> **WHAT YOU WILL DO**
In the entries that follow, the first line to write out is the one containing "Task: Click the", and the last is the one containing "The width and". Reproduce that stretch exactly, with nothing before or after it.

> **TASK MATERIAL**
>>>
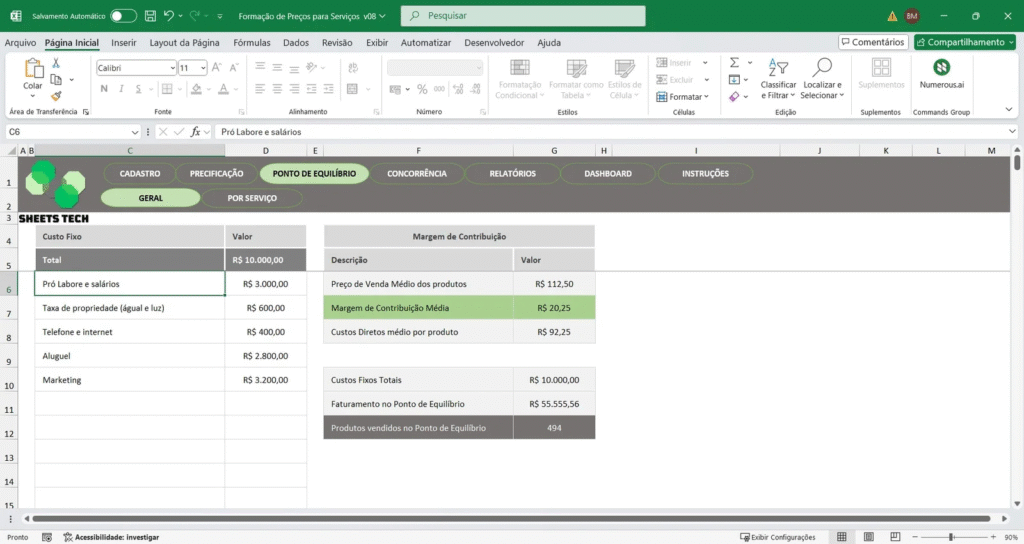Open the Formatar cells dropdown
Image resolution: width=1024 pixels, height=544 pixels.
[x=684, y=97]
<<<
>>>
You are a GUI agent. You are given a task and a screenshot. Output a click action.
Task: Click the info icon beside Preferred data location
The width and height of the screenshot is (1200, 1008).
<<<
>>>
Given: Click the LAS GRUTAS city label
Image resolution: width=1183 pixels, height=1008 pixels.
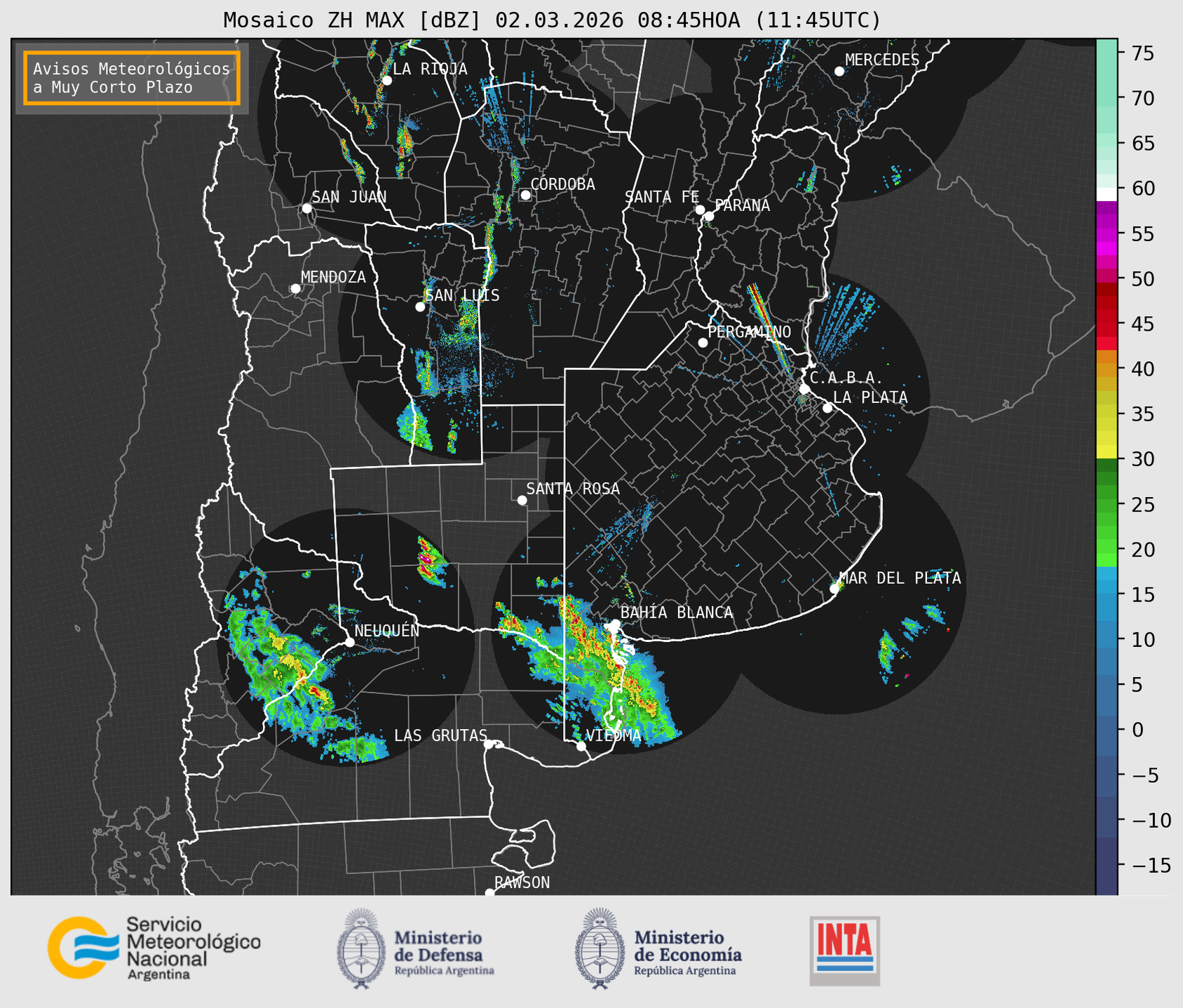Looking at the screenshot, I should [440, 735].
<<<
> **EXERCISE SOLUTION**
Task: Click the info icon beside Preferred data location
The width and height of the screenshot is (1200, 1008).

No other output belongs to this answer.